Herring jokes

So, there was this girl on the street that had no arms or legs, that said "Hey sir, I've never been fucked before, will you do the honors and fuck me?" So, I threw her in the ocean and said "Well, your fucked now."

What's the difference between a hooker and a drug dealer? She can wash her crack and resell it.

Jack and Jill went up a hill to smoke some mairawanah.

Jack got high and grabbed her thigh and said, "I know you wanna," but dumb-ass Jill forgot her pills, and now they have 12 kids.

What's so similar between a pregnant 14 year old and the sperm inside her? They're both thinking, "Oh shit, my mum is gonna kill me!"

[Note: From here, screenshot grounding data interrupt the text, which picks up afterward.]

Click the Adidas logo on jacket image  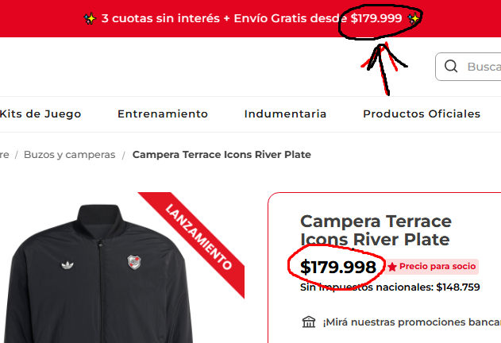pyautogui.click(x=67, y=265)
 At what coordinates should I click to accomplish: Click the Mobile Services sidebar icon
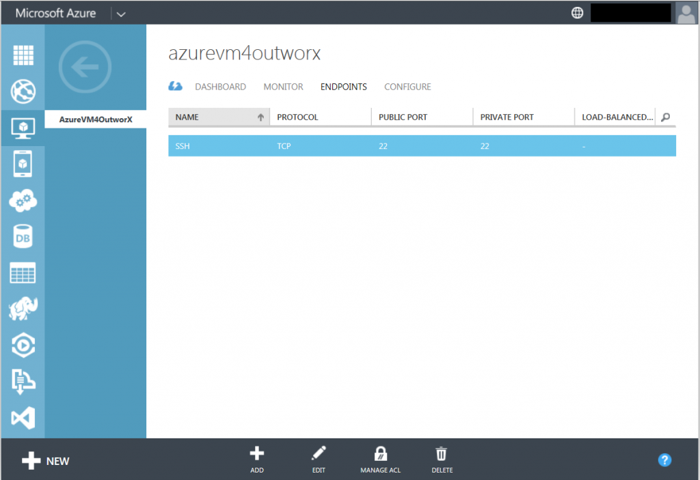point(23,164)
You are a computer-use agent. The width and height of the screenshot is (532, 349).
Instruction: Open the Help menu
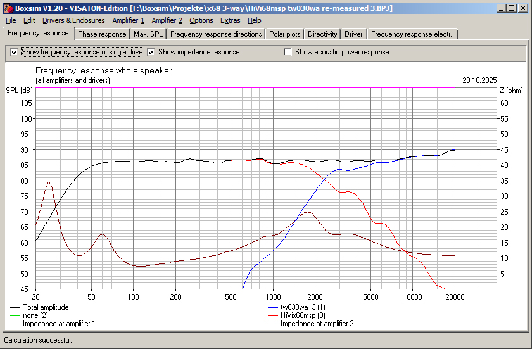click(255, 20)
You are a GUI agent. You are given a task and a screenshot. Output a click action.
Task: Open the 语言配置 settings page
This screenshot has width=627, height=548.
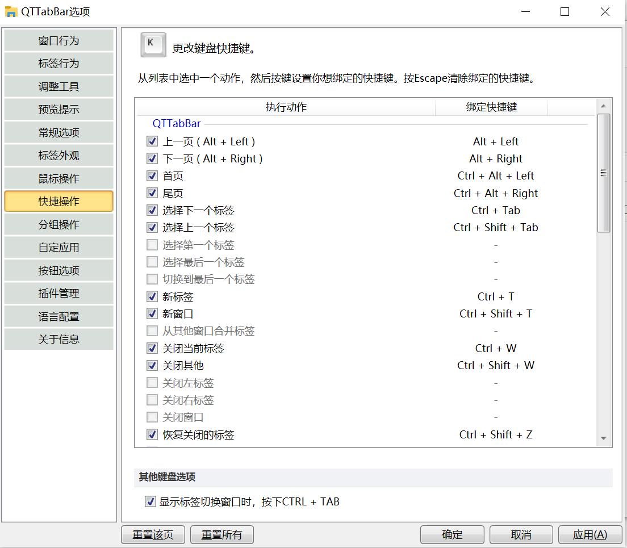click(58, 316)
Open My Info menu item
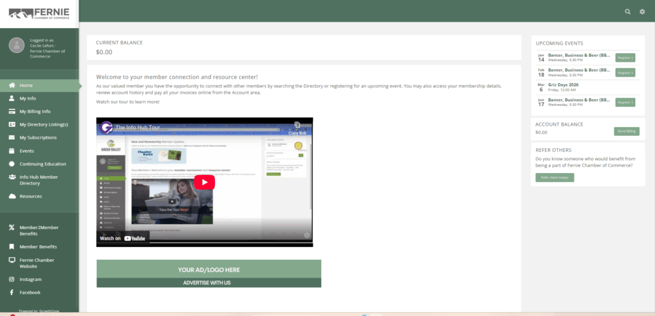 (28, 99)

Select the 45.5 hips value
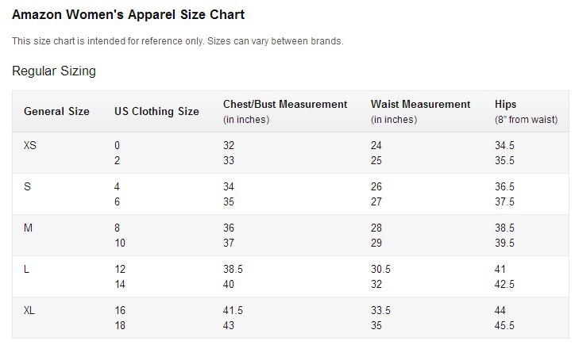pos(504,325)
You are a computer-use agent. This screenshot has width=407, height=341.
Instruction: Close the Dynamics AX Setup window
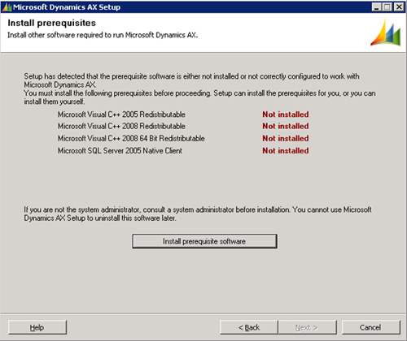coord(399,7)
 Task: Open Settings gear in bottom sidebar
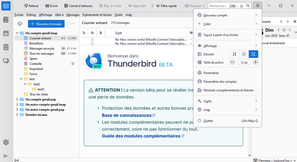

You know why they call her Wonder Woman?

She's always wondering where she parked her invisible jet.

I went to the local butcher's and asked him what happened to his Saturday boy. The butcher replies, "I had to fire him, I found him with his dick in the meat slicer!"

"What did you do with the meat slicer?" I asked.

The butcher says, "I had to fire her too!"

Alternative punchline:

"I had to call social services, she was only 14."

What is the difference between a hoe's birth Daddy and her pimp Daddy?

The first daddy plants the seed in a cunt, and the second reaps the harvest from the cunt.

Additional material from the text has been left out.